The Food and Drug Administration (FDA) struck again recently in the area of promotional activities through the Internet. This time, the agency issued a Warning Letter to a dietary supplement company for its use of metatags. The agency concluded certain metatags to be disease treatment claims, making the products unapproved new drugs and misbranded.1

In the Warning Letter, FDA cited specific instances of metatags, which it determined to be disease treatment claims. These metatags directed consumers to purchase the company’s dietary supplement products on the company’s website or on Some of the examples of these metatags included:

  • “cholesterol lowering supplements,”
  • “herbs for high blood pressure,”
  • “reduce your blood pressure,”
  • “diabetes relief,” and
  • “anti-cancer herbs.”

FDA-regulated companies, whether food, cosmetic, medical devices, or pharmaceutical, routinely develop metatags to draw consumers to product or company websites through Internet searches. However, such metatags might also attract FDA’s attention. The agency’s enforcement here is noteworthy because it reflects the scope and vigilance of FDA review.
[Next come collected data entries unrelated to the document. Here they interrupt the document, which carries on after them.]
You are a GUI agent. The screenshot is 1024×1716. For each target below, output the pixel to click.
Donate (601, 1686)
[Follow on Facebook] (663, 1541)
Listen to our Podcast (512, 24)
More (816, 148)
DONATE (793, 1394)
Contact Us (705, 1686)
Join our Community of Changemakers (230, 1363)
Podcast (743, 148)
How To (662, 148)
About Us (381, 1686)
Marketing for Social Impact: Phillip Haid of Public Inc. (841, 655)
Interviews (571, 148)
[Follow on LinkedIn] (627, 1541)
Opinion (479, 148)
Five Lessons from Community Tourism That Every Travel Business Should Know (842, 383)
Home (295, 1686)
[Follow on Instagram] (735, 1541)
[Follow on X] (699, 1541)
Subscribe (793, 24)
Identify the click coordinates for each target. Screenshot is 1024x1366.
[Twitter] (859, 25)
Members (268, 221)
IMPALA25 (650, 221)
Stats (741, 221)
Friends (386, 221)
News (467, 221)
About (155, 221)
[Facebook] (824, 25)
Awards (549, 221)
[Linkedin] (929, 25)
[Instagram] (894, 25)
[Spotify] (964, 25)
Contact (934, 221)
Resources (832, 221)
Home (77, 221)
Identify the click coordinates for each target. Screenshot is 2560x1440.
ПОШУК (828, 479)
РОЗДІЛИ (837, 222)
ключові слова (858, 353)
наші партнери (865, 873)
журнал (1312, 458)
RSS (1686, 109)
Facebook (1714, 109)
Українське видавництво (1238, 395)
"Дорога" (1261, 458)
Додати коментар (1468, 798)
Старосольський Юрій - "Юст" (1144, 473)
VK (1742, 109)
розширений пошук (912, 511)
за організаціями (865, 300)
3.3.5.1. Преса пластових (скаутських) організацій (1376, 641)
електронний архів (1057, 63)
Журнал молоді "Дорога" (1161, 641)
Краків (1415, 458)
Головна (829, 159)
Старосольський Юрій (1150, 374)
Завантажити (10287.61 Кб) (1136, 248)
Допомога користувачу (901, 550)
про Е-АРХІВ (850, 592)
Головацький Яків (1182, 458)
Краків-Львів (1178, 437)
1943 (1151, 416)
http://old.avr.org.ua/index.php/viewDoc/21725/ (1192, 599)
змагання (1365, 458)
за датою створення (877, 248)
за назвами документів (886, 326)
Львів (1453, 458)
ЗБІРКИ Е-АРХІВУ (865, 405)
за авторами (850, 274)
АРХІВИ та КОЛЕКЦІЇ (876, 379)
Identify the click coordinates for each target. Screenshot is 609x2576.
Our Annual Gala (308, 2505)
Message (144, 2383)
The lack of clear guidance from FDA on social media and Internet promotion further complicates the matter. There are no clear-cut guidelines. To mitigate such risk, companies and their third-party vendors should continue to take an active role when it comes to their evaluation of promotional strategies, including metatag usage. Companies must carefully evaluate potential claims during their internal promotional review process to consider express or implied claims and stay current on FDA announcements and enforcement actions.